- [Selected text]
HAYNE J: Well, we have read it all, Mr Hughston. You have had your 20 minutes, how long do you really want?
MR HUGHSTON: Your Honour, just one or two more minutes. If I could say that ‑ ‑ ‑
KIRBY J: Well, I think we had better be even-handed with you, although I notice there ‑ ‑ ‑
HAYNE J: There is a raft of respondents who presumably are all going to assert 20 minutes. Have you reached an arrangement, Mr Hughston, with the other respondents?
MR HUGHSTON: No, I have not. Well, yes ‑ ‑ ‑
MR HILEY: …..15 minutes of my time, your Honour.
KIRBY J: Well, you have been given a little trade-off.
MR HUGHSTON: A little lifeline, thank you. Your Honour, I will be brief.
KIRBY J: We will hold you to that, Mr Hiley.
MR HUGHSTON: Can I say in relation to the complaint that the evidence was not properly considered. We have referred to in our written argument the fact that the Federal Court was satisfied that his Honour had in fact considered all of the evidence ‑ ‑ ‑
KIRBY J: Well, we know all that, we know all that.
MR HUGHSTON: ‑ ‑ ‑ and they also considered that that evidence did not bear upon the issue of interruption, that the evidence was basically about childhood memories, but none of those older witnesses gave evidence about the continuation into their adulthood of the practices and customs which they observed as children. Now, that is an important finding.
KIRBY J: Yes, all right.
MR HUGHSTON: Your Honours, in relation to this complaint that his Honour did not properly consider the evidence or did not make findings, the Full Court has found that his Honour did consider the evidence. The applicants concede that the evidence would support the finding of substantial interruption. The only relief they seek is that the matter be remitted to the judge for reassessment on the existing evidence. All that would occur in that circumstance is that his Honour with the evidence to justify his conclusion would come to the same conclusion but he would cross the t’s and dot the i’s to give the additional factual findings that the applicants have sought.
KIRBY J: Well, that is not an assumption one should make about judges. If judges are told by an appellate court that they have not taken into account a particular evidence – I mean, I have myself sat in appeals where that has happened to me, and I have considered evidence and changed my mind.
MR HUGHSTON: Your Honour, the argument of the applicants is not that he did not consider the evidence. The Full Court has found that he did, and there is no challenge to that, he fully considered it. Their argument is what the Full Court described as a process type complaint in that he did not make specific findings about that period of interruption sufficient to disclose his reasoning process, so there is no complaint that he did not consider. If your Honours please, the red light has gone.
KIRBY J: Yes, there might be a view that for the Aboriginal people process is important.
MR HUGHSTON: If your Honour pleases. May it please the Court.
KIRBY J: Yes, Mr Hiley. Now, you have lost about a quarter of an hour of your time.
MR HILEY: I did not think he spoke for that long.
KIRBY J: Well, we will say 10 minutes.
MR HILEY: Thank you, sir. If the Court pleases. Really just two further points to add. One is ‑ ‑ ‑
HAYNE J: Are they different or are they repetitions, Mr Hiley?
MR HILEY: I will try not to be repetitious, your Honour.

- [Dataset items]
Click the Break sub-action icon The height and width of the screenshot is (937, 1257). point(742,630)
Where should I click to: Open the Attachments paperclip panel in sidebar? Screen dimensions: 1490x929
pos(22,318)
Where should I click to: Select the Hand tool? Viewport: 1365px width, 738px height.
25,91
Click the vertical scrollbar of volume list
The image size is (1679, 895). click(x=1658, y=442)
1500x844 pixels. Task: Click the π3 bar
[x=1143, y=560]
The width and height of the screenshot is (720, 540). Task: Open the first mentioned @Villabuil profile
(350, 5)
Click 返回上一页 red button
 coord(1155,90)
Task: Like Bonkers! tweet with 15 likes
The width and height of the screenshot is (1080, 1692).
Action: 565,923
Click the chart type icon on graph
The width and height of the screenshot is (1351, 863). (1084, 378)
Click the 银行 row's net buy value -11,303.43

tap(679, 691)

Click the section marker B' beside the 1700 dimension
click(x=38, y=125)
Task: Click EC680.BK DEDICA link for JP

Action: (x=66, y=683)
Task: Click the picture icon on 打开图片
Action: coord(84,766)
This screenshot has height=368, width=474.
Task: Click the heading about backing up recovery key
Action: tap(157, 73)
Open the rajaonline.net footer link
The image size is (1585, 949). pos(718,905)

- [Problems]
• A. In the court transcript, what is the only relief the applicants seek?
• B. Reproduce the part of the court transcript that starts at the words "HAYNE J: Well, we" and ends after the words "the other respondents?".
• C. Name every person who speaks in the court transcript.

- [Answers per task]
• A. They seek only that the matter be remitted to the judge for reassessment on the existing evidence.

• B.
HAYNE J: Well, we have read it all, Mr Hughston. You have had your 20 minutes, how long do you really want?
MR HUGHSTON: Your Honour, just one or two more minutes. If I could say that ‑ ‑ ‑
KIRBY J: Well, I think we had better be even-handed with you, although I notice there ‑ ‑ ‑
HAYNE J: There is a raft of respondents who presumably are all going to assert 20 minutes. Have you reached an arrangement, Mr Hughston, with the other respondents?

• C. Hayne J, Mr Hughston, Kirby J, Mr Hiley